* [Data items]:
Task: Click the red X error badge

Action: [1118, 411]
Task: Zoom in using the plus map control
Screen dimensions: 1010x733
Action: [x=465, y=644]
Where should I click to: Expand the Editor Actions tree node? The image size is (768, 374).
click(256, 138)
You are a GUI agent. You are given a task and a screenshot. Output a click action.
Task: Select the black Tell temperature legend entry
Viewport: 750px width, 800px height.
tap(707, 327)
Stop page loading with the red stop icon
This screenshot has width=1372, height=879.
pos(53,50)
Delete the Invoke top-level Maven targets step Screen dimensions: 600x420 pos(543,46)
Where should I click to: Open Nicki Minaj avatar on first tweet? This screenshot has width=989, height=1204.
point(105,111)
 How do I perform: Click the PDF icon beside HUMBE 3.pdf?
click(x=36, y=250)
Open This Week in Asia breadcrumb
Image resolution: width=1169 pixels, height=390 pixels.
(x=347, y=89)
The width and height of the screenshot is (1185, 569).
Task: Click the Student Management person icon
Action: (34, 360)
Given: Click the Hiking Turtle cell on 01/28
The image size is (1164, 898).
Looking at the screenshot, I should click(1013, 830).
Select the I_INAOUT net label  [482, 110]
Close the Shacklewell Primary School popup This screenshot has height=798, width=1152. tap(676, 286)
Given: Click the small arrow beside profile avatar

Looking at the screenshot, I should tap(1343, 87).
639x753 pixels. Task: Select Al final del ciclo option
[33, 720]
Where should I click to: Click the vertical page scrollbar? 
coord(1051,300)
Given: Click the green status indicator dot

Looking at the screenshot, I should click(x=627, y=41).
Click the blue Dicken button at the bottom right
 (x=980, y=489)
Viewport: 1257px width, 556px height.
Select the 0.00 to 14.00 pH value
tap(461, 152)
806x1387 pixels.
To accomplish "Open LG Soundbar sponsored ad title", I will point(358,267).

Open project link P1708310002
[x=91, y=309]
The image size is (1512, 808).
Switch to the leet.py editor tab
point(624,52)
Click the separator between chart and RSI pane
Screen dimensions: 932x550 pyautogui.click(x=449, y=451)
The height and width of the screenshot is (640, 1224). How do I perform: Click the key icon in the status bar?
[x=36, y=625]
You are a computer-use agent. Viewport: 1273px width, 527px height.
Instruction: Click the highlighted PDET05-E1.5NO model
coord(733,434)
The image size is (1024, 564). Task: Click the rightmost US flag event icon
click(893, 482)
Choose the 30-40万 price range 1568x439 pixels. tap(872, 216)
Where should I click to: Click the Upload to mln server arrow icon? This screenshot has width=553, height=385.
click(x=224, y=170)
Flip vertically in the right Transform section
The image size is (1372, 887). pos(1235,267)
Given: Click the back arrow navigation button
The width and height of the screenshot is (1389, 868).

* [What is being asked]: Copy every record above exactly as it stands.

* [Your solution]:
Task: Click the red X error badge

Action: [1118, 411]
Task: Zoom in using the plus map control
Screen dimensions: 1010x733
Action: [x=465, y=644]
Where should I click to: Expand the Editor Actions tree node? The image size is (768, 374).
click(256, 138)
You are a GUI agent. You are given a task and a screenshot. Output a click action.
Task: Select the black Tell temperature legend entry
Viewport: 750px width, 800px height.
tap(707, 327)
Stop page loading with the red stop icon
This screenshot has width=1372, height=879.
pos(53,50)
Delete the Invoke top-level Maven targets step Screen dimensions: 600x420 pos(543,46)
Where should I click to: Open Nicki Minaj avatar on first tweet? This screenshot has width=989, height=1204.
point(105,111)
 How do I perform: Click the PDF icon beside HUMBE 3.pdf?
click(x=36, y=250)
Open This Week in Asia breadcrumb
Image resolution: width=1169 pixels, height=390 pixels.
(x=347, y=89)
The width and height of the screenshot is (1185, 569).
Task: Click the Student Management person icon
Action: (34, 360)
Given: Click the Hiking Turtle cell on 01/28
The image size is (1164, 898).
Looking at the screenshot, I should click(1013, 830).
Select the I_INAOUT net label  [482, 110]
Close the Shacklewell Primary School popup This screenshot has height=798, width=1152. tap(676, 286)
Given: Click the small arrow beside profile avatar

Looking at the screenshot, I should tap(1343, 87).
639x753 pixels. Task: Select Al final del ciclo option
[33, 720]
Where should I click to: Click the vertical page scrollbar? 
coord(1051,300)
Given: Click the green status indicator dot

Looking at the screenshot, I should click(x=627, y=41).
Click the blue Dicken button at the bottom right
 (x=980, y=489)
Viewport: 1257px width, 556px height.
Select the 0.00 to 14.00 pH value
tap(461, 152)
806x1387 pixels.
To accomplish "Open LG Soundbar sponsored ad title", I will point(358,267).

Open project link P1708310002
[x=91, y=309]
The image size is (1512, 808).
Switch to the leet.py editor tab
point(624,52)
Click the separator between chart and RSI pane
Screen dimensions: 932x550 pyautogui.click(x=449, y=451)
The height and width of the screenshot is (640, 1224). How do I perform: Click the key icon in the status bar?
[x=36, y=625]
You are a computer-use agent. Viewport: 1273px width, 527px height.
Instruction: Click the highlighted PDET05-E1.5NO model
coord(733,434)
The image size is (1024, 564). Task: Click the rightmost US flag event icon
click(893, 482)
Choose the 30-40万 price range 1568x439 pixels. tap(872, 216)
Where should I click to: Click the Upload to mln server arrow icon? This screenshot has width=553, height=385.
click(x=224, y=170)
Flip vertically in the right Transform section
The image size is (1372, 887). pos(1235,267)
Given: Click the back arrow navigation button
The width and height of the screenshot is (1389, 868).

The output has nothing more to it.